EXERCISE GOAL:
Transcribe exactly the span of lines that begins the records and ends with the line holding "You are a computer-use agent. Image resolution: width=1041", both boundary lines included.

GIVEN RECORDS Block Start

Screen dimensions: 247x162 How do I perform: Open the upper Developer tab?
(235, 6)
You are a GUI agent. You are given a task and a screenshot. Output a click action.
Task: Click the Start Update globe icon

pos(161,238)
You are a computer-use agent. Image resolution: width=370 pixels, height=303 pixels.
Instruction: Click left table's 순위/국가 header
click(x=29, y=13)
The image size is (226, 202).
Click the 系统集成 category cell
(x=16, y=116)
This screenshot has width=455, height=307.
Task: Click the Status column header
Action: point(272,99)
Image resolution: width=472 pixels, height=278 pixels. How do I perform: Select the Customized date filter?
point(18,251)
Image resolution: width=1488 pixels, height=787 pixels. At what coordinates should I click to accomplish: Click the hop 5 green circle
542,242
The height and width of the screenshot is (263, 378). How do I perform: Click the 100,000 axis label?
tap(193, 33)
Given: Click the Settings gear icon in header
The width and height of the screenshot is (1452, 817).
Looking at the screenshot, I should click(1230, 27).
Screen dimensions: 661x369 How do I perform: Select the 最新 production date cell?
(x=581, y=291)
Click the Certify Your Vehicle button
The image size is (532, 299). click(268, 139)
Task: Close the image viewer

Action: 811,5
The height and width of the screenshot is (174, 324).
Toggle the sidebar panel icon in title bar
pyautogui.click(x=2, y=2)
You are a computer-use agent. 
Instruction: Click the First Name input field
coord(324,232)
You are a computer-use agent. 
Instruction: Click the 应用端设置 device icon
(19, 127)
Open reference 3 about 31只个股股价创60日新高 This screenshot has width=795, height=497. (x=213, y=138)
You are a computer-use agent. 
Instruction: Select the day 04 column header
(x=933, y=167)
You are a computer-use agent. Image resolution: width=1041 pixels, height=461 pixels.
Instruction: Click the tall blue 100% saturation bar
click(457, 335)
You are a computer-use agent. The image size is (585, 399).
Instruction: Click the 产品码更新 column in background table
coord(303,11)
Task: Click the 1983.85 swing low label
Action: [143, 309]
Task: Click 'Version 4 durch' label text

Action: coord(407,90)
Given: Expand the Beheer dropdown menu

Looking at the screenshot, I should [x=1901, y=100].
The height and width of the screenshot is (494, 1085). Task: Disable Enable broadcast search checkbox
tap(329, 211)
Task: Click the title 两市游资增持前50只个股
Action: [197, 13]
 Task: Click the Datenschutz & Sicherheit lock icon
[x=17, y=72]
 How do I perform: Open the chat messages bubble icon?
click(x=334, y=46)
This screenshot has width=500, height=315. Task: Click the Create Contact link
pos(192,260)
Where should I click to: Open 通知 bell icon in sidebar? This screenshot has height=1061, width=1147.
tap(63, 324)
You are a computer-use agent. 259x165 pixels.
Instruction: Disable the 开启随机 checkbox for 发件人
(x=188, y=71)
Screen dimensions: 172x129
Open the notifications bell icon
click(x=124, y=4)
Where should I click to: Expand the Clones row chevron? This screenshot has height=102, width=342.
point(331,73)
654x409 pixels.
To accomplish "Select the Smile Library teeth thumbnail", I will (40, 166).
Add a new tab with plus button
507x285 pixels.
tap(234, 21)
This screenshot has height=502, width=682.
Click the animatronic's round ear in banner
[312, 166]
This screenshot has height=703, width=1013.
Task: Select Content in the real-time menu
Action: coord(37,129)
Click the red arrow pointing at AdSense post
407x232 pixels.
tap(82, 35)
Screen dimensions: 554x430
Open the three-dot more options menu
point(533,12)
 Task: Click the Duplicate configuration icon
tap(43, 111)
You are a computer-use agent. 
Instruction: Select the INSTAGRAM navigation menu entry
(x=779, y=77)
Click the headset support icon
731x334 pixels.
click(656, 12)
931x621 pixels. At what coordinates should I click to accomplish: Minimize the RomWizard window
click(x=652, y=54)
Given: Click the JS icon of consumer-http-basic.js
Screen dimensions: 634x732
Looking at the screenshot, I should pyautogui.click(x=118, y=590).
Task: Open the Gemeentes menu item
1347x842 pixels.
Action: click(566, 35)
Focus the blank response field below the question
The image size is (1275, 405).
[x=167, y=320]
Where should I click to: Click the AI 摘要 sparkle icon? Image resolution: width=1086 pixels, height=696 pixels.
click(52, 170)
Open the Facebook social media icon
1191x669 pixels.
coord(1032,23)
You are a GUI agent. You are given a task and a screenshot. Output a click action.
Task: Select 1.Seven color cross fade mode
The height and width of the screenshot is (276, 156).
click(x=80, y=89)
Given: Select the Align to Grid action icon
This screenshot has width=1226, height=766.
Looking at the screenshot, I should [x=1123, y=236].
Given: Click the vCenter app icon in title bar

GIVEN RECORDS Block End

EXERCISE RESULT:
Screen dimensions: 247x162 How do I perform: Open the upper Developer tab?
(235, 6)
You are a GUI agent. You are given a task and a screenshot. Output a click action.
Task: Click the Start Update globe icon

pos(161,238)
You are a computer-use agent. Image resolution: width=370 pixels, height=303 pixels.
Instruction: Click left table's 순위/국가 header
click(x=29, y=13)
The image size is (226, 202).
Click the 系统集成 category cell
(x=16, y=116)
This screenshot has width=455, height=307.
Task: Click the Status column header
Action: point(272,99)
Image resolution: width=472 pixels, height=278 pixels. How do I perform: Select the Customized date filter?
point(18,251)
Image resolution: width=1488 pixels, height=787 pixels. At what coordinates should I click to accomplish: Click the hop 5 green circle
542,242
The height and width of the screenshot is (263, 378). How do I perform: Click the 100,000 axis label?
tap(193, 33)
Given: Click the Settings gear icon in header
The width and height of the screenshot is (1452, 817).
Looking at the screenshot, I should click(1230, 27).
Screen dimensions: 661x369 How do I perform: Select the 最新 production date cell?
(x=581, y=291)
Click the Certify Your Vehicle button
The image size is (532, 299). click(268, 139)
Task: Close the image viewer

Action: 811,5
The height and width of the screenshot is (174, 324).
Toggle the sidebar panel icon in title bar
pyautogui.click(x=2, y=2)
You are a computer-use agent. 
Instruction: Click the First Name input field
coord(324,232)
You are a computer-use agent. 
Instruction: Click the 应用端设置 device icon
(19, 127)
Open reference 3 about 31只个股股价创60日新高 This screenshot has width=795, height=497. (x=213, y=138)
You are a computer-use agent. 
Instruction: Select the day 04 column header
(x=933, y=167)
You are a computer-use agent. Image resolution: width=1041 pixels, height=461 pixels.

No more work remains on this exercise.